[PASSAGE PROVIDED]
──────────────────────────────

The Founder and Personal Finance

There is no greater threat to a Founder’s ability to stay within the non-profit sector than his ability to have personal financial security. This has been true for me, and it is true for just about everyone else in the sector. Ask any Founder of a small NPO and they will tell you how difficult it is to feel financially secure.

Those working in the nonprofit sector devalue ourselves, full stop. In order for you to both build a sustainable organization and stay within the sector in any form at all, you must build a financial safety net just like anyone else. I’m going to give you a few things that you already know, but that you need to be reminded of regularly. If there is any section in this book that you should reread every year, it is this one.

Pay yourself on day-one. Pay yourself anything, even if it’s $100 a month, but start your organization by putting a value on your personal contribution. This is important.

Stop using credit cards. Only use cash or debit cards. You will probably be making very little money for the first few years. Live within your means. Do not start each month by paying for the previous month. Credit cards are evil.

Pay off all your personal debt. Whether it is a student loan or credit card, make a plan to pay them off and stick to it. Aggressively kill that debt, because if you can’t get ahead of it on your NPO salary, then you will be forced to leave the sector.

Save six months of your monthly expenses into an Emergency Fund. You are an entrepreneur first and foremost, and for that reason you need a safety net when the shit hits the fan, and there is no avoiding a shit storm coming your way. If you don’t have this in place then you are at risk of being forced to get a “real job” when the inevitable occurs.

──────────────────────────────

[GIVEN DATA]
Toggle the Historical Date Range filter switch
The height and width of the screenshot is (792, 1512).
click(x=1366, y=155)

──────────────────────────────

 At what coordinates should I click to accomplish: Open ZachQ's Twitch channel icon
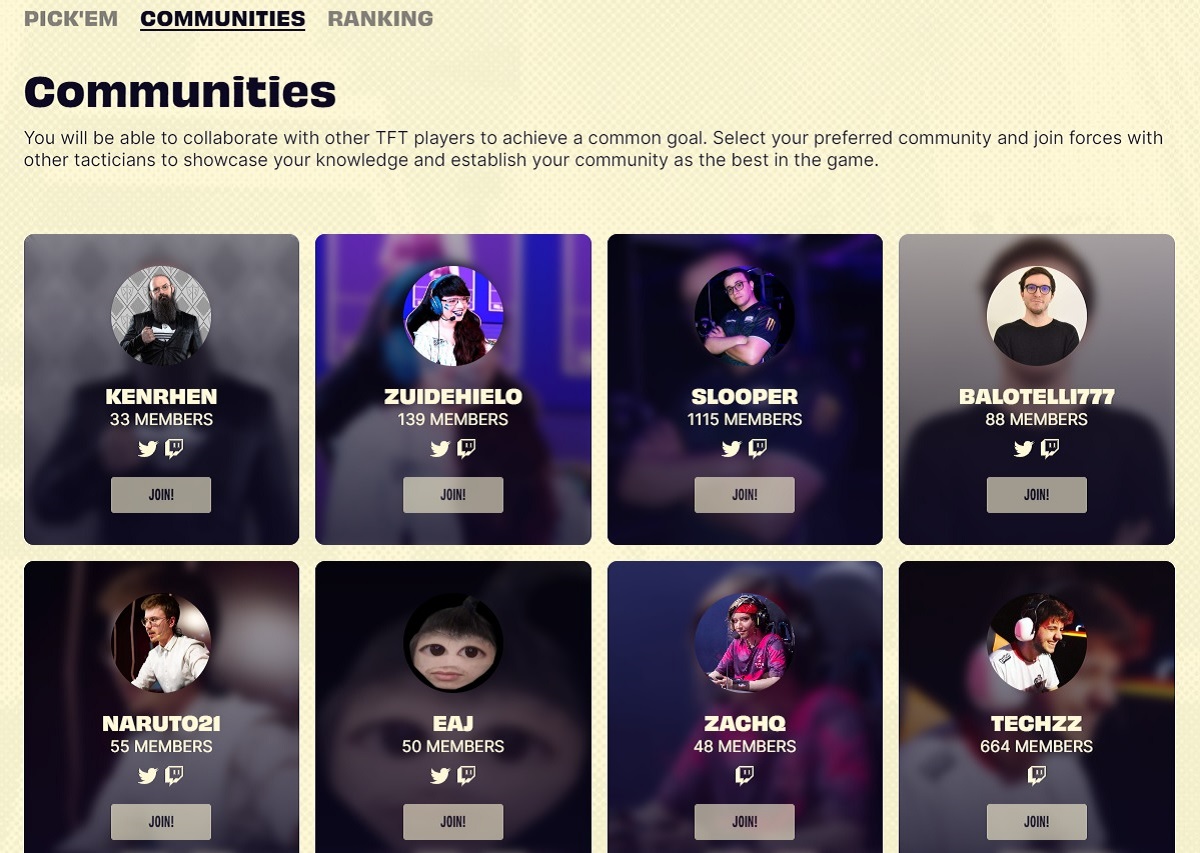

──────────────────────────────

[WORK TO BE COMPLETED] Please answer from the text on founders and personal finance: how many months of monthly expenses should be saved into an Emergency Fund?

[CORRECT ANSWER] Six months of monthly expenses.